RECORDS FOR PROCESSING »

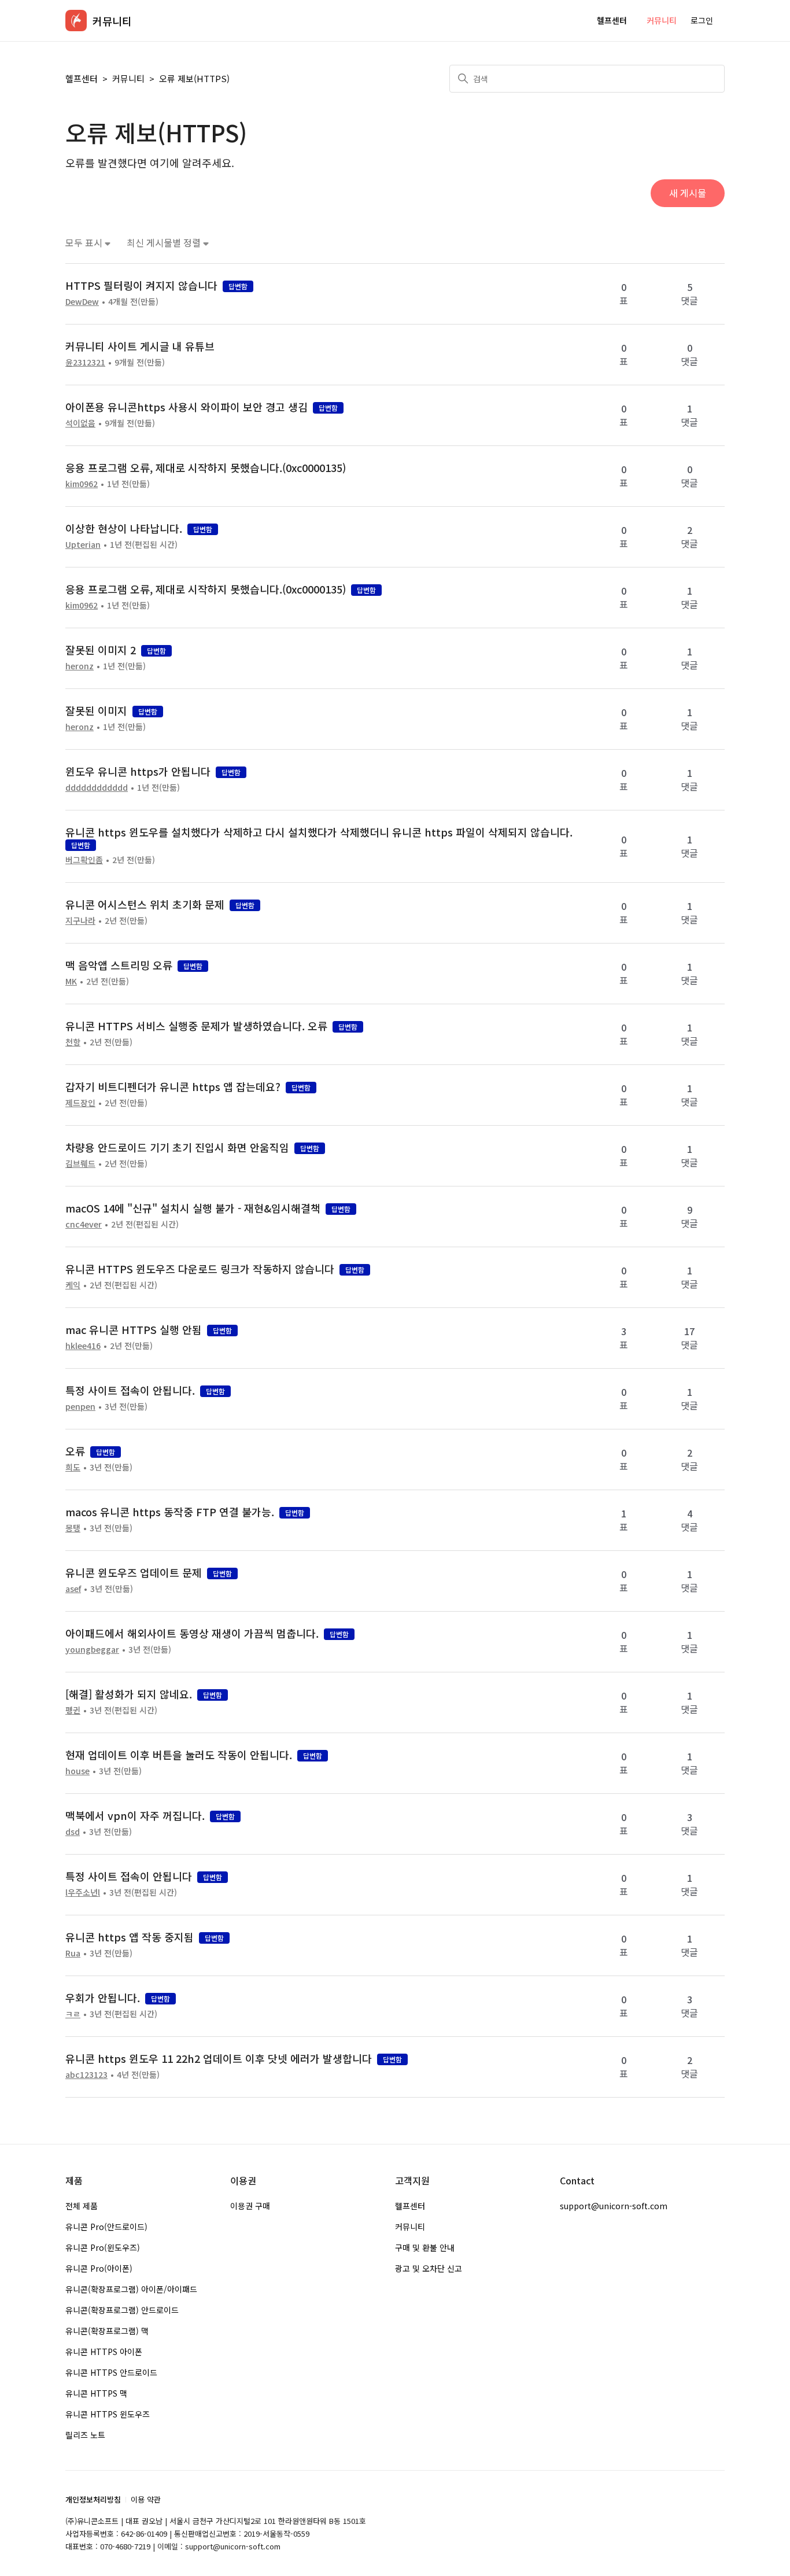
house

--

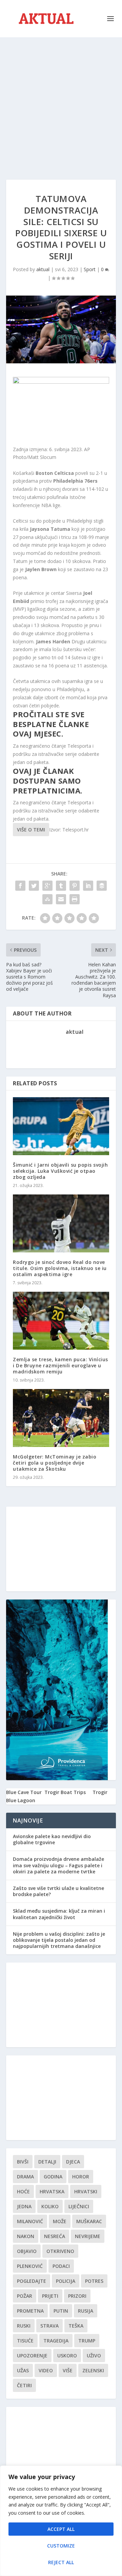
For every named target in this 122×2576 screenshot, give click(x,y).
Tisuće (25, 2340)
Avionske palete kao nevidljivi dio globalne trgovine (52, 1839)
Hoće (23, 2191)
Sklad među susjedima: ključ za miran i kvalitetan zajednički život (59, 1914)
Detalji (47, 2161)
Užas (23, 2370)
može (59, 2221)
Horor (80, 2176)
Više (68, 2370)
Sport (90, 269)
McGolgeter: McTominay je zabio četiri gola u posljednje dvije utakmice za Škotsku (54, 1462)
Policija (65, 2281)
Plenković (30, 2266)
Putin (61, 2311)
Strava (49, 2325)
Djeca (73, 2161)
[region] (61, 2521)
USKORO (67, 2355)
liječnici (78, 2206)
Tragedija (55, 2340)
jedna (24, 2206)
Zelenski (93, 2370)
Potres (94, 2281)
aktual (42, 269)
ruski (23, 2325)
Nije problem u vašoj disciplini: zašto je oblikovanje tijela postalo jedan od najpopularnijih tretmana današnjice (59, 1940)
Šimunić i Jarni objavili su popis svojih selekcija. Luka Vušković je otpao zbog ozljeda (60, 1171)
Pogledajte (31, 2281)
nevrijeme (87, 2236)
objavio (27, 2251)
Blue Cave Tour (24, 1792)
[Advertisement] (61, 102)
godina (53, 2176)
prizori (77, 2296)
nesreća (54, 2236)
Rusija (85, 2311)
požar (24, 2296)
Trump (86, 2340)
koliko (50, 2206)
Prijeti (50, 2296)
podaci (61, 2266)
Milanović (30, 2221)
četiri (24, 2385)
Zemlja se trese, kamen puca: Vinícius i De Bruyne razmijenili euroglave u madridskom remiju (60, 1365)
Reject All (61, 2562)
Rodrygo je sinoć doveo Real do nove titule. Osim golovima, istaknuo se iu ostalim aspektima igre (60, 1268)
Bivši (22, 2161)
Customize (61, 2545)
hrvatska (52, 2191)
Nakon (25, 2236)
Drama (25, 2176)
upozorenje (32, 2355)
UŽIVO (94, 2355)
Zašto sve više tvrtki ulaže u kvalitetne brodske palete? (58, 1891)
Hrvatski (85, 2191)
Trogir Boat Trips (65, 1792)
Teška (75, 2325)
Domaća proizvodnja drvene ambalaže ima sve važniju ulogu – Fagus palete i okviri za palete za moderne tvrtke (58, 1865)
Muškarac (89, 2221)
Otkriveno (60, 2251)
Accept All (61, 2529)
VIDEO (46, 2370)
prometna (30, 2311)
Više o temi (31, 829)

ABOUT THIS EXERCISE »
The lines above from the one containing "Detalji (47, 2161)" through the one containing "ruski (23, 2325)" are to be set down exactly, and no others.

ANSWER BELOW »
Detalji (47, 2161)
Užas (23, 2370)
može (59, 2221)
Horor (80, 2176)
Više (68, 2370)
Sport (90, 269)
McGolgeter: McTominay je zabio četiri gola u posljednje dvije utakmice za Škotsku (54, 1462)
Policija (65, 2281)
Plenković (30, 2266)
Putin (61, 2311)
Strava (49, 2325)
Djeca (73, 2161)
[region] (61, 2521)
USKORO (67, 2355)
liječnici (78, 2206)
Tragedija (55, 2340)
jedna (24, 2206)
Zelenski (93, 2370)
Potres (94, 2281)
aktual (42, 269)
ruski (23, 2325)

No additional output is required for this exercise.